Alveolar epithelial NF-κB/RelA guards the lung against bacterial infection

Abstract Acute respiratory distress syndrome (ARDS), an acute inflammatory lung injury (ALI), is a common and highly fatal lung disease without effective therapy and is primarily caused by infections. Despite lack of genetic evidence, the transcription factor NF-κB has long been a target of great interest for ALI/ARDS treatment, given its high activation by infections and its potent ability in cytokine induction. Here, using lung epithelial cell-specific knockout mice, we report that RelA, the prototypical member of NF-κB, is required for the protection of alveolar epithelial cells from death caused by bacterial infection, thereby vital for lung injury prevention. Compared to wild type controls, mice with RelA deletion selectively in alveolar epithelial type 2 (AT2) cells had significantly higher mortality in response to the lung infection by Pseudomonas aeruginosa.
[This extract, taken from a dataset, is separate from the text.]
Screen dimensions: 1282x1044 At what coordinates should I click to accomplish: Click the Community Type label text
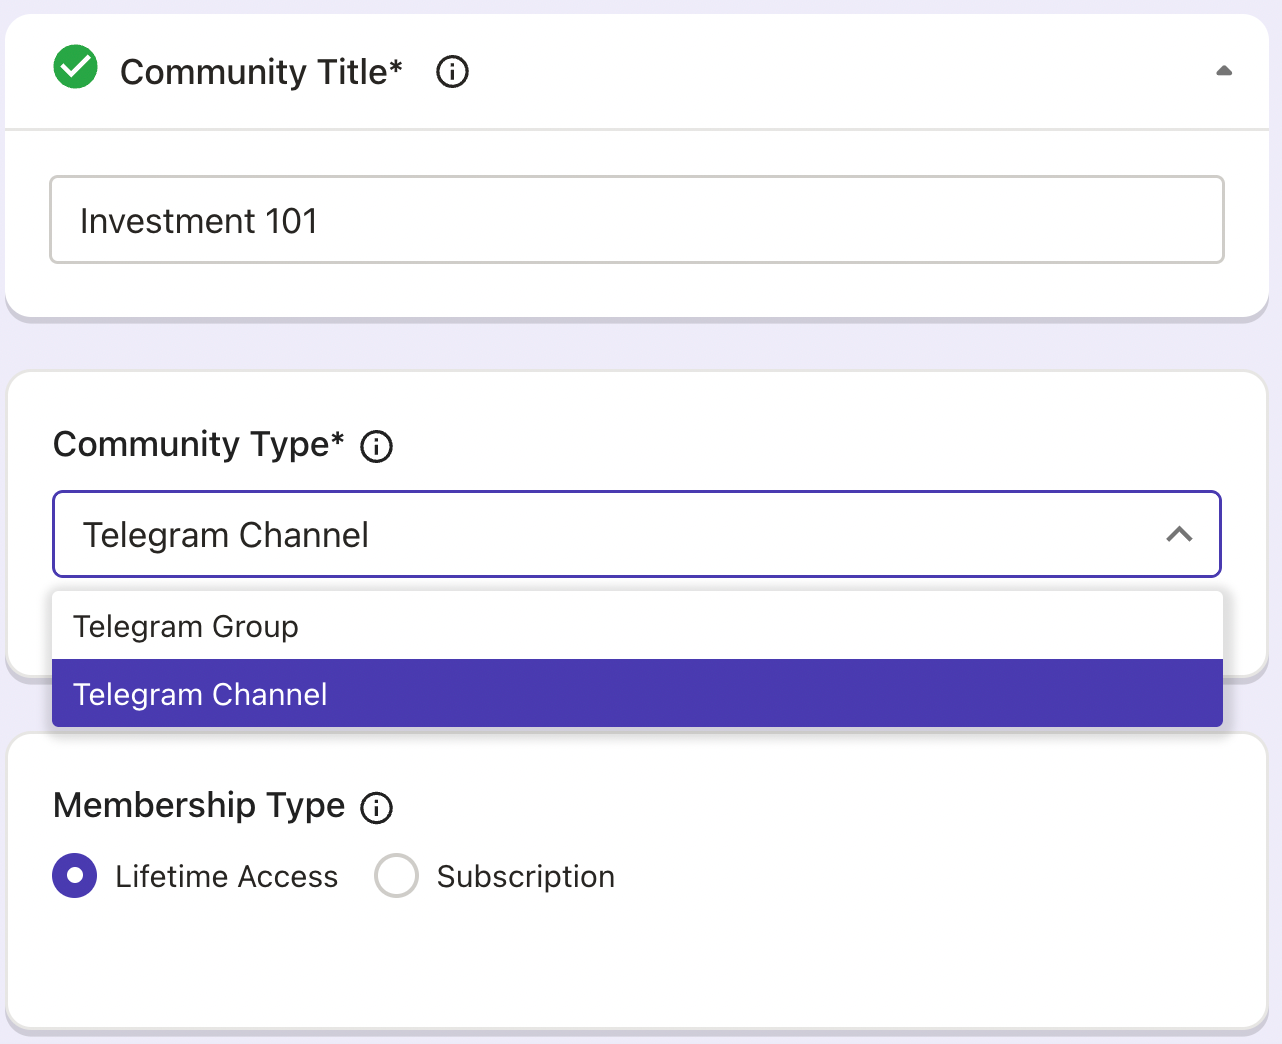coord(197,445)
The worse mortality was associated with increased lung injury, alveolar epithelial barrier permeability, and protein leakage into the alveoli. Somewhat more unexpected, bacterial loads, total immune cells as well as the individual numbers of macrophages, neutrophils and lymphocytes in the alveolar lavage were comparable between WT and RelA KO mice. Mechanistically, AT2 cell-intrinsic RelA was indispensable for inducing the pro-survival genes Bcl2 and Bcl-xL to maintain cell survival and integrity after infection. These data reveal a previously unexplored role of NF-κB in preventing ALI/ARDS and provide a mechanistic basis for designing NF-κB-targeted therapies for this most lethal disease.